I want to create a custom Lambda
function using keras that does the forward kinematics of an articulated arm.
This function has a set of angles as input and should output a vector containing the position and orientation of the end effector.
I could create this function in numpy easily; but when I wanted to move it to Keras, things got hard.
Since the input and the output of the lambda function are tensors, all operations should be done using tensors and the backend operations.

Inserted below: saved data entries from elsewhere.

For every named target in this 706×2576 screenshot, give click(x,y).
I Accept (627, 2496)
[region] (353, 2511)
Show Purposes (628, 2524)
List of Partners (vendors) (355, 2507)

The problem is that I have to create a transformation matrix out of the input angles.
I could use K.cos
and K.sin
(K
is the backend tensorflow) to compute the cosines and sines of the angles. But the problem is how to create a tensor that is a 4X4 matrix that contains some cells which are just numbers (0
or 1
) and the others are parts of a tensor.
For example for a Z rotation :
T = tf.convert_to_tensor( [[c, -s, 0, dX],
[s, c, 0, dY],
[0, 0, 1, dZ],
[0, 0, 0, 1]])
Here c
and s
are computed using K.cos(input[3])
and K.sin(input[3])
.
This does not work. I get :
ValueError: Shapes must be equal rank, but are 1 and 0 From merging shape 1 with other shapes. for 'lambda_1/packed/0' (op: 'Pack') with input shapes: [5], [5], [], [].
Any suggestions?
The code provided by @Aldream did work fine. The problem is when I embed this into a Lambda layer, I get an error when I compile the model.
...
self.model.add(Lambda(self.FK_Keras))
self.model.compile(optimizer="adam", loss='mse', metrics=['mse'])

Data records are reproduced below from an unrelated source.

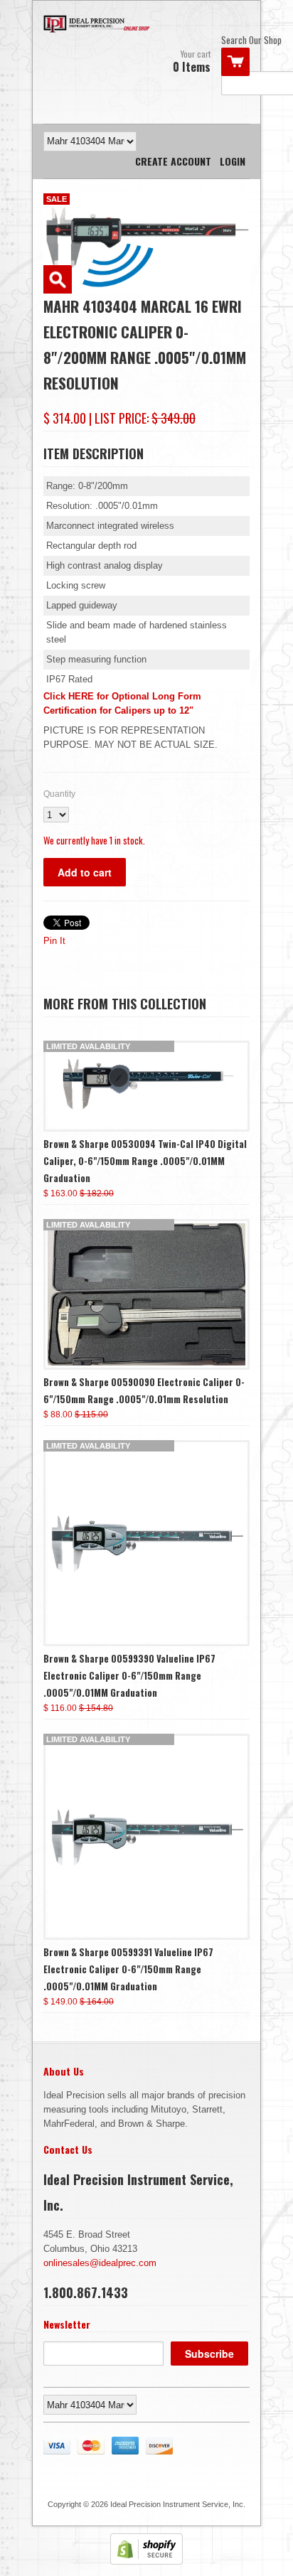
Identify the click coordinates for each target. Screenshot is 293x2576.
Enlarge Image (57, 279)
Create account (173, 161)
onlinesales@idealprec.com (99, 2263)
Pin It (54, 940)
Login (232, 161)
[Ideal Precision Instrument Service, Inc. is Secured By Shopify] (146, 2561)
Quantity (59, 794)
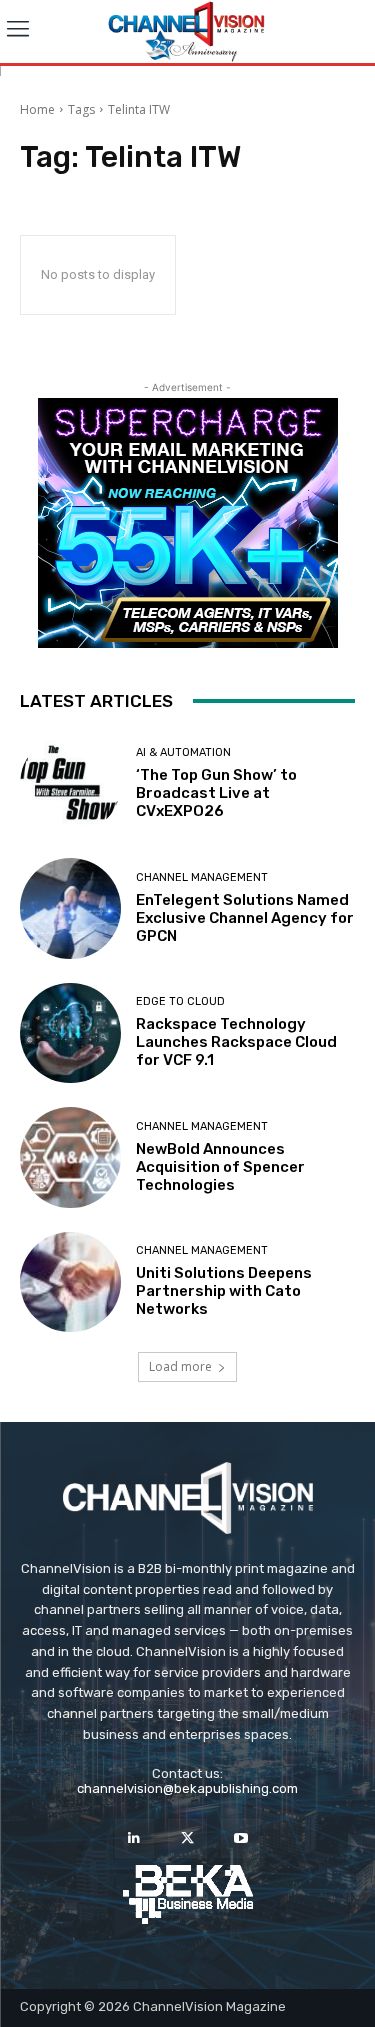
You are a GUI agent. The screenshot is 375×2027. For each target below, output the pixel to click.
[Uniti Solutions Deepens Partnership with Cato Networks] (70, 1282)
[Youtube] (240, 1838)
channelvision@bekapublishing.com (187, 1788)
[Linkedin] (134, 1838)
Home (37, 109)
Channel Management (202, 877)
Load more (180, 1366)
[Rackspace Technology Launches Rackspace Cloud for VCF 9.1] (70, 1033)
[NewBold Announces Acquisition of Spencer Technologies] (70, 1157)
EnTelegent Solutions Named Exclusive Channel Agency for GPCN (245, 918)
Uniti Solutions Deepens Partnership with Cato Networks (224, 1291)
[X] (187, 1838)
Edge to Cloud (180, 1001)
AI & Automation (183, 752)
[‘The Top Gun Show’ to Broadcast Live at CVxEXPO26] (70, 784)
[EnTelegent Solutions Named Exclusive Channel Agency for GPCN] (70, 908)
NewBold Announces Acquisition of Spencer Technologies (220, 1167)
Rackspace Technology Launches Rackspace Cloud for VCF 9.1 (236, 1042)
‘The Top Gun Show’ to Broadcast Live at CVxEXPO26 (216, 793)
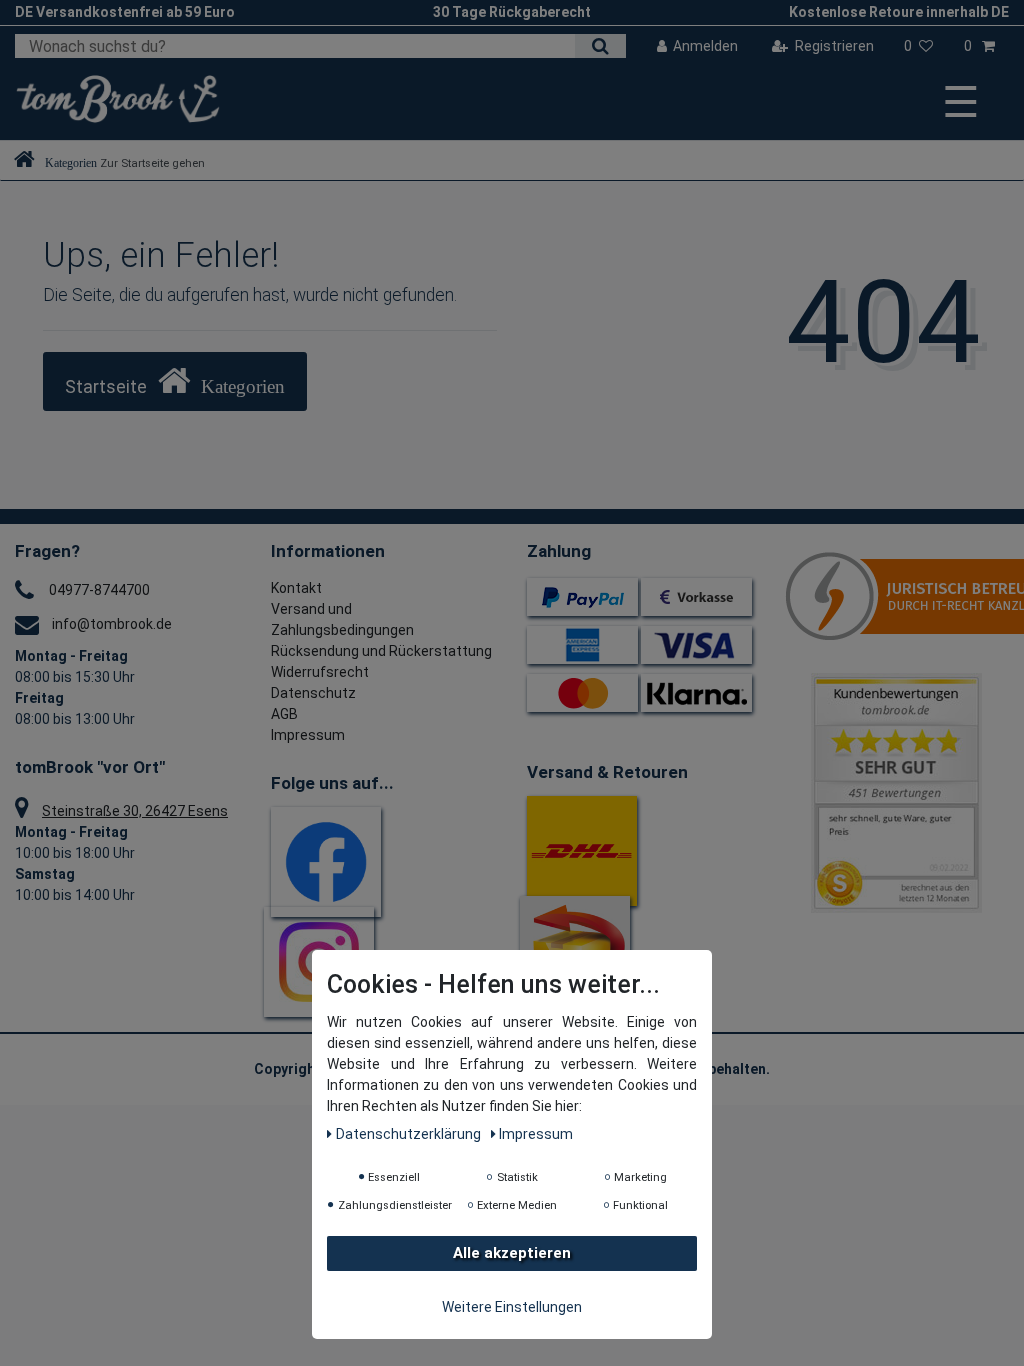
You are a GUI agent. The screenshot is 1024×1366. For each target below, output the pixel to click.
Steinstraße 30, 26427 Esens (135, 811)
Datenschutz (313, 693)
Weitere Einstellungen (512, 1307)
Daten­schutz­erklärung (410, 1134)
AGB (284, 714)
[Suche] (600, 46)
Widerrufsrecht (320, 672)
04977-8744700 (99, 590)
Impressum (308, 735)
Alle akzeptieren (512, 1253)
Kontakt (296, 588)
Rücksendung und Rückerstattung (381, 651)
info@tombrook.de (112, 624)
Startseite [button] (108, 387)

As you can see, I use a class that holds the model and the various functions. First I have a helper function That computes the transformation matrix:
def trig_K( angle):
r = angle*np.pi/180.0
return K.cos(r), K.sin(r)
def T_matrix_K(rotation, axis="z", translation=K.constant([0,0,0])):
c, s = trig_K(rotation)
dX = translation[0]
dY = translation[1]
dZ = translation[2]
if(axis=="z"):
T = K.stack( [[c, -s, 0., dX],
[s, c, 0., dY],
[0., 0., 1., dZ],
[0., 0., 0., 1.]], axis=0)
if(axis=="y"):
T = K.stack( [ [c, 0.,-s, dX],
[0., 1., 0., dY],
[s, 0., c, dZ],
[0., 0., 0., .1]], axis=0)
if(axis=="x"):
T = K.stack( [ [1., 0., 0., dX],
[0., c, -s, dY],
[0., s, c, dZ],
[0., 0., 0., 1.]], axis=0)
return T
Then FK_keras computes the end effector transformation:
def FK_Keras(self, angs):
# Compute local transformations
base_T=T_matrix_K(angs[0],"z",self.base_pos_K)
shoulder_T=T_matrix_K(angs[1],"y",self.shoulder_pos_K)
elbow_T=T_matrix_K(angs[2],"y",self.elbow_pos_K)
wrist_1_T=T_matrix_K(angs[3],"y",self.wrist_1_pos_K)
wrist_2_T=T_matrix_K(angs[4],"x",self.wrist_2_pos_K)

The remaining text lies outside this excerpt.